Task objective:
In the forum post, what does Saalin use to revive the servant?

-- START Page text --

Saalin draged Ava to a spot behind an overturned table, using his wand of Cure Light Wounds to revive the servant, her wounds closing in an instant.

Drue's song filled the half of the room not engulfed in a _Silence_ spell, as his mind worked to comprehend what they were truly up against. _This wan't good._

Oswin stepped into the room to face the free creature, but he didn't come close to hitting it.

Lord Alistair pulled a small rod from a pouch on his belt, and spoke with pure conviction at his attackers. "We are servants of the Silver Flame, fiend. Sworn to fight evil in alll of its forms. The Voice of the Flame is the voice of Justice." He said, and the two armed creatures recoilled from his voice, the unbound one visibly wounded by the catechism that Alistair spoke. (used a metamagic rod on a Castigate spell; one made his SR check, one made his save, one got the full blast)

Hariel stepped in, joining Oswin in bracketing the free creature, and unlike the paladin, she was successful. Indeed, the tiger-humanoid seemed shocked that her blade parted his defenses, and added another deep wound to the creature. Even so, that did not stop it from avoiding Dain's fists.

Not surprisingly, the creature focused on Hariel, but perhaps its injuries slowed it as she stepped out of the way of two slashes from its bastard sword -- and a bite. And then his fellows broke free.

"You must have a weapon with a point and infused with the power of Good to harm them easily." Kahlia said. "The unarmed rakshasa is certainly a sorcerer." (She is using the Dark Knowledge (tactics) ability of the Archivist class here, to give all of you a +2 unnamed bonus to hit rakshasas for the next minute; this stacks with Drue's Inspire Courage.)

-- END Page text --
-- START Listing --

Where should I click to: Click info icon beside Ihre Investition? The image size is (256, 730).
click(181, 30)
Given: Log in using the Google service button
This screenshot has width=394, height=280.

-- END Listing --
-- START Listing --

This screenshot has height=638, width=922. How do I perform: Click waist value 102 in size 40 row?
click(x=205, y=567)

-- END Listing --

Correct response:
His wand of Cure Light Wounds.